The men-only rule had been in place since the Circle was formed in 1905. The thinking behind it being that women just couldn’t keep secrets.
Aware of the frustration of female magicians at the time, Lloyd felt she was up for the challenge of proving women could be as good at magic as the men.
The idea was, in fact, born out of a double act, thought up by a successful magician called Jenny Winstanley who’d wanted to join herself but wasn’t allowed.
She recognised the hoax would probably only work with a much younger woman posing as a teenage boy, and met Lloyd through an acting class.
Image: Sophie Lloyd as teenage magician Raymond Lloyd. Pic: Sophie Lloyd
Lloyd said: “We had to have a wig made… the main thing was my face, I had plumpers made on a brace to bring his jawline down.”
To hide her feminine hands, she did the magic in gloves, which she says “was so hard to do, especially sleight of hand.”
The biggest test came when she was invited for a drink with her examiner, where she had to fake having laryngitis.
“After the exam, which was 20 minutes, he invited Jenny and I – she played my manager – and I sat there for one hour and three quarters and had to say ‘sorry, I’ve got a bad voice’.”
Raymond Lloyd passed the test, and his membership certificate was sent through to Sophie.
Then, in October of the same year, when whispers started circulating that the society was going to open its membership to both sexes, she and Jenny decided to reveal all. It didn’t go down well.
Rather than praise her performance, members were incandescent about the deception and, somewhat ironically, Raymond Lloyd was kicked out just before women members were let in.

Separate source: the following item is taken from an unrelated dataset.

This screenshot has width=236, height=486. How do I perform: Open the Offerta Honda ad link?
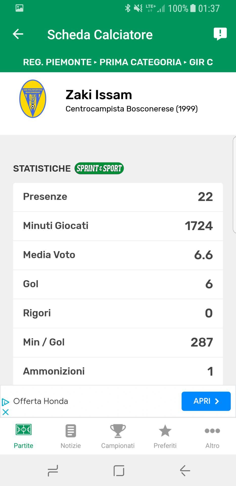(x=206, y=401)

Lloyd said: “We got a letter… Jenny was hurt… she was snubbed by people she actually knew, that was hurtful. However, things have really changed now…”
Three decades later the Magic Circle put out a nationwide appeal stating they wanted to apologise and Lloyd was recently tracked down in Spain.
While Jenny Winstanley died 20 years ago in a car crash, as well as Sophie receiving her certificate on Thursday, her mentor’s contribution to magic is being recognised at the special show that’s being held in both their honour at the Magic Circle.
Lloyd says: “Jenny was a wonderful, passionate person. She would have loved to be here. It’s for her really.”